Task goal: The response must be made up of the lines in the entries below that contain "computer".

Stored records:
::::

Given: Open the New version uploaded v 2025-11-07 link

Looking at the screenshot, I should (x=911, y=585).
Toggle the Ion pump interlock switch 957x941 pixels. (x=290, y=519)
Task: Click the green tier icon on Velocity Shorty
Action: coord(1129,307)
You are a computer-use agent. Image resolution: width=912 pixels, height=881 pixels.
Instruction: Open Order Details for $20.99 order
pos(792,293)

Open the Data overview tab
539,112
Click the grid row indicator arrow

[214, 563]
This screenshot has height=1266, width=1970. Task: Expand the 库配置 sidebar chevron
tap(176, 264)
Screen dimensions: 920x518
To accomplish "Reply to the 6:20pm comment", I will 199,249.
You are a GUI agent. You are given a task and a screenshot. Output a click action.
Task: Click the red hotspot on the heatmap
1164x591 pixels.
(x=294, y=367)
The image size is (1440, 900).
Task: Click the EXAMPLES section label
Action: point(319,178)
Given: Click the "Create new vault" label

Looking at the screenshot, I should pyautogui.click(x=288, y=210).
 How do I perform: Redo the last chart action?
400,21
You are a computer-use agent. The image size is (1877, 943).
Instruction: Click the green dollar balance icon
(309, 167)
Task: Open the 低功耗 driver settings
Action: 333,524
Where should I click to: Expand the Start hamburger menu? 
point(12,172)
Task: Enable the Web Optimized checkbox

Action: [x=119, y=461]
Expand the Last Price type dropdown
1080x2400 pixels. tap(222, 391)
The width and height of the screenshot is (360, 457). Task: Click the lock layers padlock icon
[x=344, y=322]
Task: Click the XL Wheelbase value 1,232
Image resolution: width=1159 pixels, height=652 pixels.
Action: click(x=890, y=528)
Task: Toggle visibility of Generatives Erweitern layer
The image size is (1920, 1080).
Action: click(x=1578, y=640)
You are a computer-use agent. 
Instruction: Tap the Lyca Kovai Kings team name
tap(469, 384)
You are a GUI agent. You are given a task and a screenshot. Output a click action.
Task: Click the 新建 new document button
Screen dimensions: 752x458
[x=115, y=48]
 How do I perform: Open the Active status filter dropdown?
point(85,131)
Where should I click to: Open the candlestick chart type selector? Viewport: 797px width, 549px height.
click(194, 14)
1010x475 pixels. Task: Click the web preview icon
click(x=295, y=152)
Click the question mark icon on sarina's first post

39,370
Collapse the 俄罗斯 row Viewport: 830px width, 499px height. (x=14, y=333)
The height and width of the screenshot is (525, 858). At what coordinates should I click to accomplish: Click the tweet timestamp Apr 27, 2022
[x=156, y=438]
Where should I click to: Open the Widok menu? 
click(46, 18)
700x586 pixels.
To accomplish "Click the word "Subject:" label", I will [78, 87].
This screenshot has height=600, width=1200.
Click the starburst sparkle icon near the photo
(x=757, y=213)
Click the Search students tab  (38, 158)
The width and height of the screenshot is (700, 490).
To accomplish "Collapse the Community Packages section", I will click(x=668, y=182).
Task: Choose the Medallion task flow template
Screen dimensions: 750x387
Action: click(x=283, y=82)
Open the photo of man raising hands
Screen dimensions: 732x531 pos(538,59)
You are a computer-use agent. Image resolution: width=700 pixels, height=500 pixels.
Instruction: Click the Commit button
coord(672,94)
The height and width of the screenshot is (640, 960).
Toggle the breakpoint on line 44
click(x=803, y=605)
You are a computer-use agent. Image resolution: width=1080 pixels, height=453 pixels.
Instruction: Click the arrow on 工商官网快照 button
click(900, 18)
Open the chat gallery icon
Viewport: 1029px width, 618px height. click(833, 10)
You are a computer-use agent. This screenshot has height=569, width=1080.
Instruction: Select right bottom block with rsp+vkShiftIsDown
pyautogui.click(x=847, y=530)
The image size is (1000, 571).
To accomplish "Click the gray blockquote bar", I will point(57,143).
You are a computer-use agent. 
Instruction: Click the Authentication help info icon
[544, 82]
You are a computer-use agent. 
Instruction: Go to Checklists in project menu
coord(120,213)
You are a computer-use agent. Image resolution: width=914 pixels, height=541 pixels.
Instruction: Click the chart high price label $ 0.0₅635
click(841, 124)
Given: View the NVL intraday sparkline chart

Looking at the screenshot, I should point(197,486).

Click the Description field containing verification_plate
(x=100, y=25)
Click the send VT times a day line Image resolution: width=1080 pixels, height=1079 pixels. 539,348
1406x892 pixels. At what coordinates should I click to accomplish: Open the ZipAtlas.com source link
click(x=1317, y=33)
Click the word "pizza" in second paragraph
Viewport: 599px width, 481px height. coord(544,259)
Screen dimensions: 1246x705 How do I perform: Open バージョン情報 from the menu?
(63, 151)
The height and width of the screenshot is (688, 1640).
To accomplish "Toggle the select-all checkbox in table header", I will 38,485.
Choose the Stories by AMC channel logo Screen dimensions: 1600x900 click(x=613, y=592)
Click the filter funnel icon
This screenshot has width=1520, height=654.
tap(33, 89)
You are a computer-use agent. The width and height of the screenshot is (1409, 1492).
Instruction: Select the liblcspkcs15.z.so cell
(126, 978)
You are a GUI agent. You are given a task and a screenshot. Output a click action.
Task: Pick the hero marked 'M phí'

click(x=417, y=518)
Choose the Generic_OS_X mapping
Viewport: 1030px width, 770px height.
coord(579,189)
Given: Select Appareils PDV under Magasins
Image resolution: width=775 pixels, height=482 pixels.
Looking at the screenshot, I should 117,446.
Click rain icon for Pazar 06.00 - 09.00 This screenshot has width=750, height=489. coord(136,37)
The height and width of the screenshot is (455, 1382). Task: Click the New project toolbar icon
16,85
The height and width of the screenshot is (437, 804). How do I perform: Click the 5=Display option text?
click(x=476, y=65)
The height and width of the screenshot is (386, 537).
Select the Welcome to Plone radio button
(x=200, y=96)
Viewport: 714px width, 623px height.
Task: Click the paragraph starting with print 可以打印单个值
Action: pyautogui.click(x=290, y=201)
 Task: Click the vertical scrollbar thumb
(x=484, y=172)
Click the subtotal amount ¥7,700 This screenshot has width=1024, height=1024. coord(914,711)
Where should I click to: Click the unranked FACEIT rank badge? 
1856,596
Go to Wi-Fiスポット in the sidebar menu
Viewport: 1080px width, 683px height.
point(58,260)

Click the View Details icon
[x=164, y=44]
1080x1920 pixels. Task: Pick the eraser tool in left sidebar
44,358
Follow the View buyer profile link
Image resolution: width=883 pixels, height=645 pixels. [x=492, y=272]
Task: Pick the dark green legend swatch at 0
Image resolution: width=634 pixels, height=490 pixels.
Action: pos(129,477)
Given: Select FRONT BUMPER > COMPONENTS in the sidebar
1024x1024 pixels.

::::

Solution to this task:
You are a computer-use agent. Image resolution: width=912 pixels, height=881 pixels.
You are a computer-use agent. The image size is (1877, 943).
You are a computer-use agent. 
You are a computer-use agent. Image resolution: width=700 pixels, height=500 pixels.
You are a computer-use agent. Image resolution: width=1080 pixels, height=453 pixels.
You are a computer-use agent. This screenshot has height=569, width=1080.
You are a computer-use agent. 
You are a computer-use agent. 
You are a computer-use agent. Image resolution: width=914 pixels, height=541 pixels.
You are a computer-use agent. The width and height of the screenshot is (1409, 1492).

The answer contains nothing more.